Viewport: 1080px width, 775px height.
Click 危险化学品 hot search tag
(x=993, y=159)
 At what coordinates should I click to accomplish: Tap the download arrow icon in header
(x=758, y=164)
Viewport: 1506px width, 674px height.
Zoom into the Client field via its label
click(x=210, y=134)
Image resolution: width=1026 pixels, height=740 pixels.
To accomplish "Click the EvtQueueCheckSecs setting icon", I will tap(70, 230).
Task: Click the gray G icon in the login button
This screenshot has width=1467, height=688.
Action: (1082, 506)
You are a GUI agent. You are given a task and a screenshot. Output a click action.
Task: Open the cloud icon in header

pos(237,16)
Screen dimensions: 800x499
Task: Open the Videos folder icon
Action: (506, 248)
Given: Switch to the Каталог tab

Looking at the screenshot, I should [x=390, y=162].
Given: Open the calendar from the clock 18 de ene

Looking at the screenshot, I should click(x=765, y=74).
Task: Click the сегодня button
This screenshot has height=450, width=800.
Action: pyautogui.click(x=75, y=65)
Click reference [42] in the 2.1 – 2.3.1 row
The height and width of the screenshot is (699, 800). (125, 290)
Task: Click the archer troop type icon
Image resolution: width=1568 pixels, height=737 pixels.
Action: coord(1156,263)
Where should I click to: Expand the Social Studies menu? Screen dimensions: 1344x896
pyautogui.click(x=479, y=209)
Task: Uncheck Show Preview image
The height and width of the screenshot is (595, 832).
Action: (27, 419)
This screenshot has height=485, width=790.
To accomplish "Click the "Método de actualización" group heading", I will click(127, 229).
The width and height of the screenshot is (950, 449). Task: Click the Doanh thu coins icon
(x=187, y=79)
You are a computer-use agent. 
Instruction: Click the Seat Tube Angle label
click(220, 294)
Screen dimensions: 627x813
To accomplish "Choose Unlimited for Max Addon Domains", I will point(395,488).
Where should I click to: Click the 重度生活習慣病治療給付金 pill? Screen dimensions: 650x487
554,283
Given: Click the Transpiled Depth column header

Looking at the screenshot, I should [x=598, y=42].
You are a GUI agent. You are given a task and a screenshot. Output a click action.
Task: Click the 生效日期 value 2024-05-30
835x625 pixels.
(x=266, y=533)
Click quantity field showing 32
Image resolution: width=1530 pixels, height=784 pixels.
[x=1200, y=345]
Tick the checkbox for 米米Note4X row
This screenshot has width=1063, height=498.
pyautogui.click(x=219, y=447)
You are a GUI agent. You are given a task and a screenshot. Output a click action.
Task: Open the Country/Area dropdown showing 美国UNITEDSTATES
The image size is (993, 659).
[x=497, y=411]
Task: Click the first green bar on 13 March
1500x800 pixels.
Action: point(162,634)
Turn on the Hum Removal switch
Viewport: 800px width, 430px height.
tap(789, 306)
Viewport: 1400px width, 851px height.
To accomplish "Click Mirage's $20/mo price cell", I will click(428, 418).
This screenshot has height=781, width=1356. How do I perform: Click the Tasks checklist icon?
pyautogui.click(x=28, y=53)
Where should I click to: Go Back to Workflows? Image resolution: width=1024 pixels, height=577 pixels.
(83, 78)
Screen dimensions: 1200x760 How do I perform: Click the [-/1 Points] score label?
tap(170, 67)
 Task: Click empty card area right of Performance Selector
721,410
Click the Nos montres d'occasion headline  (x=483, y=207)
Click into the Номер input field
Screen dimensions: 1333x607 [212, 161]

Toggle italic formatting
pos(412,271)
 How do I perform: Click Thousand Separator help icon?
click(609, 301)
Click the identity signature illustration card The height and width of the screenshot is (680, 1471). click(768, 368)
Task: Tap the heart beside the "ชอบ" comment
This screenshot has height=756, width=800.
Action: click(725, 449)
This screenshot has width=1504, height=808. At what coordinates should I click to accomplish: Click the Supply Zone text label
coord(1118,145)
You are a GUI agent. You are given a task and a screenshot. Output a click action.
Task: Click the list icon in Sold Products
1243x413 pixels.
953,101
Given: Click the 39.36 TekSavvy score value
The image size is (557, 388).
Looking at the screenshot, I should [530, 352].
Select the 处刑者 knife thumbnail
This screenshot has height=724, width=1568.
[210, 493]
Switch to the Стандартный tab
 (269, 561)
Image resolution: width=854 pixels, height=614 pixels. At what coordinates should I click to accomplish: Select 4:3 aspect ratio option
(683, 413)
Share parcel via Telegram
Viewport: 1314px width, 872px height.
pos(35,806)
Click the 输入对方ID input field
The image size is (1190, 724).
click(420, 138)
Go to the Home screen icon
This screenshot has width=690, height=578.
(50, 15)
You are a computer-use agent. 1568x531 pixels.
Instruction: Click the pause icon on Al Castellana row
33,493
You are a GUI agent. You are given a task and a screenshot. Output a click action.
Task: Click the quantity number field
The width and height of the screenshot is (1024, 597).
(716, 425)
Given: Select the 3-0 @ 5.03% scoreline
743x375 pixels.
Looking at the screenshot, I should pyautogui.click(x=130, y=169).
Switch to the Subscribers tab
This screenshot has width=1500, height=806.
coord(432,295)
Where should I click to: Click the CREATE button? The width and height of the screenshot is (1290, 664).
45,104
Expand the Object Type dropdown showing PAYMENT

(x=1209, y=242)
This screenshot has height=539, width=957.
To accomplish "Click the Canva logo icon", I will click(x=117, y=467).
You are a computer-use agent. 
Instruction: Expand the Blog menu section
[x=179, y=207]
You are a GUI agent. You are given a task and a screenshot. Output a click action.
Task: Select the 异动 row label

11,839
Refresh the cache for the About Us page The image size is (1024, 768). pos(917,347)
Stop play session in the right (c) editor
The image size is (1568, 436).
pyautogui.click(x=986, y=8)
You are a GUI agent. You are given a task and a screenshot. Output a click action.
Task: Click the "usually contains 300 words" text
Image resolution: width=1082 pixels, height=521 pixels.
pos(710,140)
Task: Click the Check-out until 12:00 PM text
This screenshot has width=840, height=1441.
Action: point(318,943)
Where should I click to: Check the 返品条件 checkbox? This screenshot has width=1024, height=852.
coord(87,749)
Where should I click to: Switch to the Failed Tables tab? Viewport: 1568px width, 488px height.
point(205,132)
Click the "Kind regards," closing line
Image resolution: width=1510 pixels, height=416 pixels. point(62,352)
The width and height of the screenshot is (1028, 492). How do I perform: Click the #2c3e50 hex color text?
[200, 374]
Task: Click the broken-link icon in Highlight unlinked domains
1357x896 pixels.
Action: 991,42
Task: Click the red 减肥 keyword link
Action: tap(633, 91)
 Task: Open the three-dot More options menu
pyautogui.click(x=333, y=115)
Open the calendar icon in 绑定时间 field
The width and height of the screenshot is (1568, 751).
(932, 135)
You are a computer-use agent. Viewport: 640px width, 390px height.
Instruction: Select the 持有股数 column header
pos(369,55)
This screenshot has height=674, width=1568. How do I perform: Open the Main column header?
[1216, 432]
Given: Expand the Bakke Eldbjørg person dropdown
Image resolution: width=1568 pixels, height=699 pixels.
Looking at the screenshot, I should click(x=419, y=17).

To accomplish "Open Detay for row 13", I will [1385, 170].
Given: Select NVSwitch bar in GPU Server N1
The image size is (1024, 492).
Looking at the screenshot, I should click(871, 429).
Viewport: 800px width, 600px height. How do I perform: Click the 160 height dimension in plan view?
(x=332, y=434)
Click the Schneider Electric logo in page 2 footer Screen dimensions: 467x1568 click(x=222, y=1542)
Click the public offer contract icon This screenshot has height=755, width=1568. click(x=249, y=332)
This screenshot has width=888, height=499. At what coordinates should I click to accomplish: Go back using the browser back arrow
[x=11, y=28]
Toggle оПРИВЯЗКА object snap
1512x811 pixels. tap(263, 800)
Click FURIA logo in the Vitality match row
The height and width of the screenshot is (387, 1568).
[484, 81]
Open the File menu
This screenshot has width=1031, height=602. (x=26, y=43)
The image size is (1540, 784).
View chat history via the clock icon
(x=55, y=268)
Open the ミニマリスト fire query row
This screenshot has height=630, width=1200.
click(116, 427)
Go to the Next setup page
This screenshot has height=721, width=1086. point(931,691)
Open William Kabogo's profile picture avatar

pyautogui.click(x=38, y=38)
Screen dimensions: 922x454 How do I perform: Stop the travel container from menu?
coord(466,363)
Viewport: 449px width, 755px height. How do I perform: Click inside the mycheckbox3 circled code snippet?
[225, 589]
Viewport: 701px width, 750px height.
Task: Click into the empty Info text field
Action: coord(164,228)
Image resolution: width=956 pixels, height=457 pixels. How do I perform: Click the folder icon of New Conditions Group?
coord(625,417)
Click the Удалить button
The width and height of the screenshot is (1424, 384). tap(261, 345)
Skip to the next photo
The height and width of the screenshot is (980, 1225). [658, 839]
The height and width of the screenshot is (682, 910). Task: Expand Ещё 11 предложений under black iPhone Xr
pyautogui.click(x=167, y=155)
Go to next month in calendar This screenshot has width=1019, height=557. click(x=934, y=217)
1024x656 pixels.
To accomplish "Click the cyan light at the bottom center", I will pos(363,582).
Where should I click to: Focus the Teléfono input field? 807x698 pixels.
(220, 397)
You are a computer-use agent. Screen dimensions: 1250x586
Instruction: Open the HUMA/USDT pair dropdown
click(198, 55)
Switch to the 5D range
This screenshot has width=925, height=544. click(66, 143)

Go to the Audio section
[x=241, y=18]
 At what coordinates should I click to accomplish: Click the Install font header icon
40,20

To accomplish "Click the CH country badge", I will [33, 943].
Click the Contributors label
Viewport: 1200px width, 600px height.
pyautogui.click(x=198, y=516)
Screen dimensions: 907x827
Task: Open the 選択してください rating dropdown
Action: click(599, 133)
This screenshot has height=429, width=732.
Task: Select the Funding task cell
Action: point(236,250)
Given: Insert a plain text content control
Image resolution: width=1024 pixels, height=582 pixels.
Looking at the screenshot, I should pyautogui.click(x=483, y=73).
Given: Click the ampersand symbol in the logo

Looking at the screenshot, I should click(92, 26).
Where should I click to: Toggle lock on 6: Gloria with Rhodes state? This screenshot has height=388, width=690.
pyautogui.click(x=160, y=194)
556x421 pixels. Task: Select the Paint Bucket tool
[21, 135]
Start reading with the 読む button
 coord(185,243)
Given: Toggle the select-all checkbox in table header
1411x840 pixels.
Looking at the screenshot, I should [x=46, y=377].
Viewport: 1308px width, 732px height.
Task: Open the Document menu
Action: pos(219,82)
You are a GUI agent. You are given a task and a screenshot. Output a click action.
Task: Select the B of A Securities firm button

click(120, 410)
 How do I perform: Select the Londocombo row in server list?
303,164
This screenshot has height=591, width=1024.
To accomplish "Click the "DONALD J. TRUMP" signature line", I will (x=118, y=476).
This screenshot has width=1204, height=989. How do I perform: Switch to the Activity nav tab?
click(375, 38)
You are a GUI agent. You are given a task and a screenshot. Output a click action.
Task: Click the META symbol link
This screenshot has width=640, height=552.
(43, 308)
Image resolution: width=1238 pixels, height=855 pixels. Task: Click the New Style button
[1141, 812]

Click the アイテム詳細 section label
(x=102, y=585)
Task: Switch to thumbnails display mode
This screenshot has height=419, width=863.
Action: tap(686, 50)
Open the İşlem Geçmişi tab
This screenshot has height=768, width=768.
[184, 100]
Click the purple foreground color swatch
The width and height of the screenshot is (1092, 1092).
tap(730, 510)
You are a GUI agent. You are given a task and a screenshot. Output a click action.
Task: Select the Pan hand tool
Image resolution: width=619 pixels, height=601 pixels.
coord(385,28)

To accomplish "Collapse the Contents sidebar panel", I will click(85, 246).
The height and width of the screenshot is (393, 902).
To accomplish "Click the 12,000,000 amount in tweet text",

★ ★ ★ ★ ★ ★ ★

Task item.
Whenever the word "value" shows up in a line of the entries, list that line.

Answer space.
Task: Click the 生效日期 value 2024-05-30
Given: Click the 39.36 TekSavvy score value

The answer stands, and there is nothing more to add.